Project (Signature Assignment)
The signature project provides you with an opportunity to complete a substantial effort where you showcase your understanding of the machine learning and data mining techniques studied in the course. It is an individual project and must be completed without external help.
- Identify a data set that you want to explore and for which you can build a minimum of three appropriate and useful machine learning or data mining models.
- Your effort must follow the CRISP-DM process and addresses business understanding, definition of the problem to be solved, data sources, data cleaning efforts, assessment of data quality, exploration of the data, transformations, imputation, case elimination, training vs validation data set division strategy, model selection, model tuning, evaluation, accuracy, etc. This resource summarizes many of the techniques and can be helpful.
- Explain in detail what you did, show your R code in an R Notebook, and explain why you chose this approach versus other possible approaches.
- Your models must be evaluated and compared using appropriate methods, e.g., MAD, MSE, RMSE, accuracy, AUC, R-Squared, etc.
- You must construct an ensemble learner from your models and also evaluate the ensemble.
- You must provide justification, interpretation, evaluation, evidence for all your work. Don't simply provide the R output - you must interpret the output and evaluate it.
Here are key things to keep in mind for the project that will lose you points. Use this rubric for self-evaluation.
- where does the data come from?
- how do you plan on assessing data quality and deal with missing values?

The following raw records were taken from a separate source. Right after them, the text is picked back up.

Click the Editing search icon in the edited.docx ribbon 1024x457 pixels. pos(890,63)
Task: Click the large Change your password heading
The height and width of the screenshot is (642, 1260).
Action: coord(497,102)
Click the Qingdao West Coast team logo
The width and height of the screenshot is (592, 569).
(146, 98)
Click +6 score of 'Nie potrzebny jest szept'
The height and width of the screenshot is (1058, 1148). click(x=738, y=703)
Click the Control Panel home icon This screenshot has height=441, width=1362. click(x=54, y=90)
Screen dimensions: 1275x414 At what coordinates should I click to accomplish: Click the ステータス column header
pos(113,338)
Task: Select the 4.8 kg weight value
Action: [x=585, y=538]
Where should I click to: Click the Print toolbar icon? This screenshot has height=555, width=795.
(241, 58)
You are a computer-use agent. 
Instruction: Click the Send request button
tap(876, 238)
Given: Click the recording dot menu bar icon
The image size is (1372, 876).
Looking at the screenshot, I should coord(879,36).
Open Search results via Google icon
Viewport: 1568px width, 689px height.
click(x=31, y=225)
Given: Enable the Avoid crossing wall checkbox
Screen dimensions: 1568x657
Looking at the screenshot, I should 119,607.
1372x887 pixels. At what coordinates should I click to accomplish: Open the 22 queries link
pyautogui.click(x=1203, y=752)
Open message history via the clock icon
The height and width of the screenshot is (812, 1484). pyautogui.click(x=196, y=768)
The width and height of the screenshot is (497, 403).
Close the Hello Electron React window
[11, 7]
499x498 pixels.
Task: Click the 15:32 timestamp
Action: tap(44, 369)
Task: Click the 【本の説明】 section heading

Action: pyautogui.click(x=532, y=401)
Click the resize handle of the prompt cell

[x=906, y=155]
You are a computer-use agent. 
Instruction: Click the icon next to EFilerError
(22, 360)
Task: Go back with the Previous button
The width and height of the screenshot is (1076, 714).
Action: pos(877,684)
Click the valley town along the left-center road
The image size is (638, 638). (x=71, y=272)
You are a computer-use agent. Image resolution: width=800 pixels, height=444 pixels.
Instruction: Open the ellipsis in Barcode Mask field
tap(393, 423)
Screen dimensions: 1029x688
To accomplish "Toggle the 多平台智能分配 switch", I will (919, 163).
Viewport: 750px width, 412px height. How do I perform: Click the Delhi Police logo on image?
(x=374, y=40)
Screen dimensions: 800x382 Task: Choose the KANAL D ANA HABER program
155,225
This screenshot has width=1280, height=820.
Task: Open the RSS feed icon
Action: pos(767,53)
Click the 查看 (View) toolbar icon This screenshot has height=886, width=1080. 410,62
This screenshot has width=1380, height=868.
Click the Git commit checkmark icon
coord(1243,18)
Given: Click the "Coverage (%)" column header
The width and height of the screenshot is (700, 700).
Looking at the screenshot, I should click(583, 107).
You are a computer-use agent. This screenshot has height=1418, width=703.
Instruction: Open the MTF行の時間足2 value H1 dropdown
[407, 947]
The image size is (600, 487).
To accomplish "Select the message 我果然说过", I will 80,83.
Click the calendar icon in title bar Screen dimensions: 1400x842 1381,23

- what strategy are you using for data imputation and why? if the data set has no missing data, can you randomly remove data and then impute the data and compare performance of your algorithms with imputed vs full data? why do they differ? how do they differ?
- how do you assess normality, distribution, skew -- and does it matter for your algorithms?
- what kinds of exploratory data analysis and visualization do you plan on doing?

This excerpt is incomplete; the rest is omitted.